Finalmente raggiungiamo la tanto agognata testa del corteo, dove lo striscione di apertura azzurro dichiara che sì, siamo uscite dal silenzio.
A reggerlo sono donne sorridenti ed orgogliose, quelle del comitato milanese, che con determinazione hanno visto crescere partecipazione e dibattito, fino a queste 200.000 persone, che iniziano ad affluire in piazza del Duomo lentamente; ma non ci stanno, bisogna continuare a spostarsi sul lato mentre cominciano gli interventi dal palco perché i gruppi arrivano a getto continuo. Molti raggiungeranno la piazza addirittura ad interventi finiti, quando quelli che erano in testa già arrotolano infreddoliti gli striscioni.
Si riparte da qui, dunque, da questa Milano luminosa, carica di entusiasmo ma anche di una lunga consapevolezza, come solo può esserlo quella che viene da secoli di aborti clandestini, mammane, maternità subìte e scelte laceranti, perché, come dice una Lella Costa commossa, in collegamento telefonico dalla manifestazione "Tutti in Pacs" di Roma, "l’aborto non è mai, per nessuna donna, una scelta senza dolore".
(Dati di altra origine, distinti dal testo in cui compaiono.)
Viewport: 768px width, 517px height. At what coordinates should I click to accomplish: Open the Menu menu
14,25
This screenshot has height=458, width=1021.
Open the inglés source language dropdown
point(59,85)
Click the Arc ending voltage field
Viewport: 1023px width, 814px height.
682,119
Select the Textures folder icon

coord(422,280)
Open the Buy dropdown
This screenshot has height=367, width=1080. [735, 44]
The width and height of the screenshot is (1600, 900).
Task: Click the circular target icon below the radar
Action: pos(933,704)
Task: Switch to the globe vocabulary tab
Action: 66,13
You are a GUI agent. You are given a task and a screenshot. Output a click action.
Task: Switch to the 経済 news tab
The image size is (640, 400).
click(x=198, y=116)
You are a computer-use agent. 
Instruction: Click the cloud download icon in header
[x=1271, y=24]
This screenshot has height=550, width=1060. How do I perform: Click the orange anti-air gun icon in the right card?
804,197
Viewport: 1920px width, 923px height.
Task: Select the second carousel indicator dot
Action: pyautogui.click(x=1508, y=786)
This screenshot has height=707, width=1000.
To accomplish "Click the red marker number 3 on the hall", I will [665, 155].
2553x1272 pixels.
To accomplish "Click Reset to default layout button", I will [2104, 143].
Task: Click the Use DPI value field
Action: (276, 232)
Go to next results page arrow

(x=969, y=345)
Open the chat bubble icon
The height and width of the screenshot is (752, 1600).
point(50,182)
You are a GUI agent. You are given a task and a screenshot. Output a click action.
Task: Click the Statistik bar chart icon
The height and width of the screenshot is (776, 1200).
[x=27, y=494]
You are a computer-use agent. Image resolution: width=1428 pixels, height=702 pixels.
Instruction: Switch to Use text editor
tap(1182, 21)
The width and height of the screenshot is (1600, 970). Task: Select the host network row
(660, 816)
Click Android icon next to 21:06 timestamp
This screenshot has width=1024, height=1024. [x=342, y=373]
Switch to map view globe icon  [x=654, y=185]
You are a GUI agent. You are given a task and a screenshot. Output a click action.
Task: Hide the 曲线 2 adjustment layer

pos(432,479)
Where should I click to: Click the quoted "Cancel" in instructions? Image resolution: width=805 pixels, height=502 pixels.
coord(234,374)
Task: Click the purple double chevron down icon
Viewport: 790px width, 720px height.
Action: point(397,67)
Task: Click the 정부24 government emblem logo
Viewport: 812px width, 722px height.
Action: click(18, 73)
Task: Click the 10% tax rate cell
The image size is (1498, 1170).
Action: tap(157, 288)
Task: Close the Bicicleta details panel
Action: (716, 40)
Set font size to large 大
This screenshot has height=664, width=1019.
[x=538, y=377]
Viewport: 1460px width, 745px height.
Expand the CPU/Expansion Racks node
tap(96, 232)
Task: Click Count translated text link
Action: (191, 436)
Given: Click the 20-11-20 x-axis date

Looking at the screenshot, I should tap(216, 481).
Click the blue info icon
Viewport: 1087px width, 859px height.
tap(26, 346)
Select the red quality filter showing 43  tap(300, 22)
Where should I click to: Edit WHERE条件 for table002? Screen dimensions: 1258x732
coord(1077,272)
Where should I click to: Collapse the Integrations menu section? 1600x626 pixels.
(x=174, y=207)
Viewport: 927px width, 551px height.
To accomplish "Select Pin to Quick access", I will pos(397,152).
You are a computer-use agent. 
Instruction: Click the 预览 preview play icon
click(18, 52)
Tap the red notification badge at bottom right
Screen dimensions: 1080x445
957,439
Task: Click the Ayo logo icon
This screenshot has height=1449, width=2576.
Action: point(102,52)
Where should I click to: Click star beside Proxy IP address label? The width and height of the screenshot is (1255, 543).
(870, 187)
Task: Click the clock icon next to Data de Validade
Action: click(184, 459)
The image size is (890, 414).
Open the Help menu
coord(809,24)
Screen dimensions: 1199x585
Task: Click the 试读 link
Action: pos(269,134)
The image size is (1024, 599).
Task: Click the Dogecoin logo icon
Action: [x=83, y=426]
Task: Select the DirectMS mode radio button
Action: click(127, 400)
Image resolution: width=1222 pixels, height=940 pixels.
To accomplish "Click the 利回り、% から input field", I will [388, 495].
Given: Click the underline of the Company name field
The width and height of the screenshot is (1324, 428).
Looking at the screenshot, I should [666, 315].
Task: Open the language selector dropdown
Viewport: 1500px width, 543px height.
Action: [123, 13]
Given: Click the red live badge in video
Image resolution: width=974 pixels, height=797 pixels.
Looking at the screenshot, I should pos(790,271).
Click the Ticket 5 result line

Una Milano in cui la rabbia di un silenzio a lungo trattenuto ritrova gioiosamente parola e pensiero, dimensione collettiva e desiderio di partecipare: le donne sono uscite dal silenzio, si riprendono la parola ed il diritto di decidere di sé, stufe che ci si arroghi la pretesa di tutelarle e decidere per loro, quasi fossero gattini ciechi.
La strada è ancora lunga, ma questo ricominciare molto incoraggiante.